Mayors of more than 150 cities ranging from Los Angeles to Atlanta have signed an agreement pledging to move their communities toward the greenhouse-gas reductions laid out the Kyoto Protocol. And last week, California Gov. Arnold Schwarzenegger - a pro-business Republican - proposed cutting the state's greenhouse-gas emissions by 25 percent, proclaiming:

"The debate is over ... and we know the time for action is now."

In this context, California can have a profound influence - not only on the environment, but on shaping public policy. As the 10th largest emitter of greenhouse gases in the world and a crucible of environmental policy, California's decisions could again lay the groundwork for the future path of the entire nation.

"If this continues, when you add it all up, it will be significant activity on climate change even without a national policy," says Pietro Nivola of the Brookings Institution in Washington. "Very often that is the way policy works: When enough major states take action, then eventually the central government follows."

That action has already begun. Nine states in the Mid- Atlantic and Northeast have already established a regional greenhouse-gas emissions-trading program. The mayors of 158 American cities - including 10 of the 30 largest - have signed the United States Mayors Climate Protection Agreement, an initiative launched by Seattle Mayor Greg Nickels. Yet, as usual, it is California's plan that has generated the most attention.

Part of that is because the mayors' agreement leans toward the symbolic. Though mayors can guide land use to minimize sprawl and limit daily car commutes, the ultimate authority for shaping and enforcing policy lies with states and Washington. Yet California also demands particular attention because "it has a track record over the past four decades of setting environmental precedents that are followed across the country," says Jason Mark, state director of the Union of Concerned Scientists.

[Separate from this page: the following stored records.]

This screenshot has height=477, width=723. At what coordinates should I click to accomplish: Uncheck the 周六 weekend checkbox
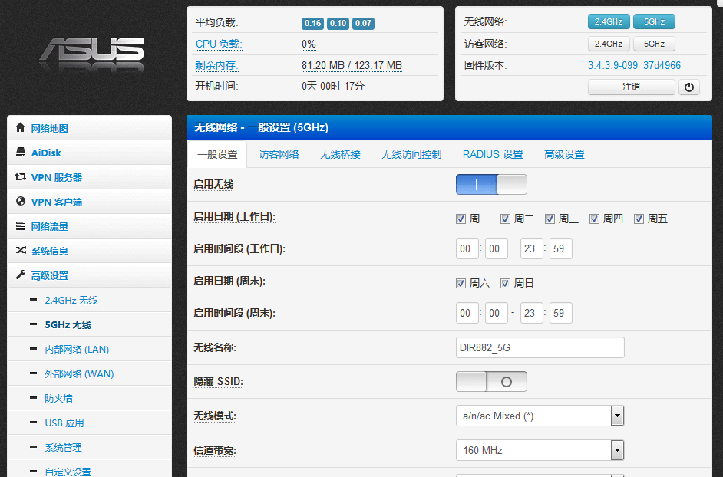[x=461, y=282]
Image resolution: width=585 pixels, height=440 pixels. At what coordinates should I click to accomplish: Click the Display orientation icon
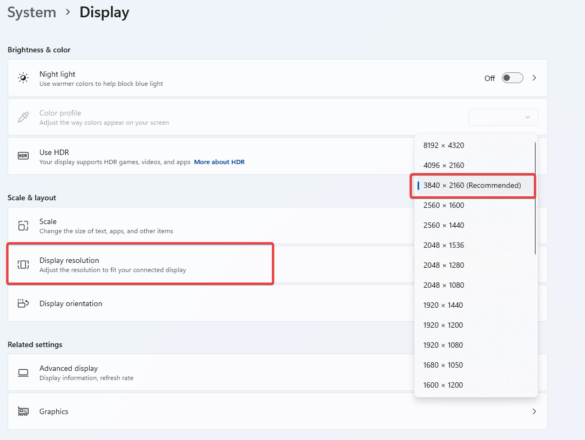[x=23, y=303]
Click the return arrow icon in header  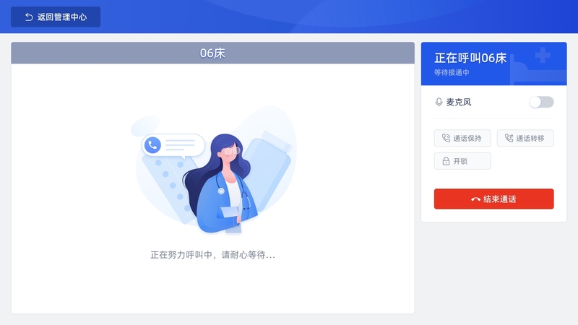tap(29, 17)
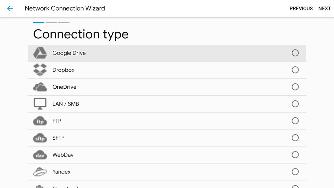The width and height of the screenshot is (334, 188).
Task: Click the Dropbox icon
Action: coord(40,70)
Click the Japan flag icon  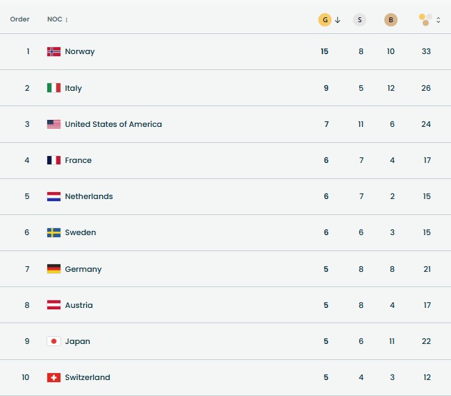54,341
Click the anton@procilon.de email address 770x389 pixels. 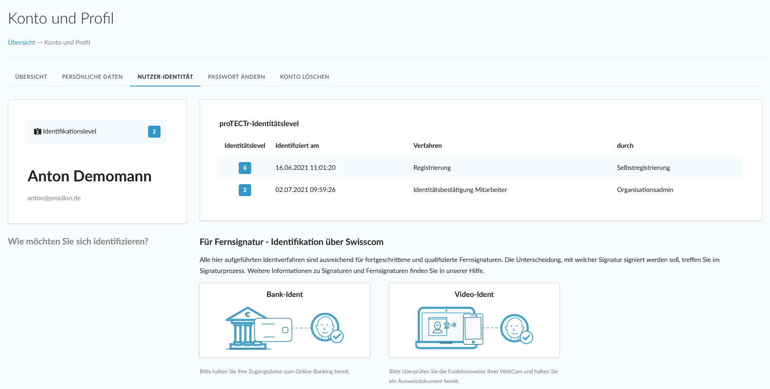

It's one reason the United Nations chose to hold World Environment Day here. The purpose of the event was to get away from previous massive environmental conferences that yielded grand ideas but few results. It did yield its own accord - distinct from the US mayors' agreement, and, at only three pages, far more pithy and practical than the epics of past UN conferences. And it gave Governor Schwarzenegger the perfect opportunity to unveil his new proposal.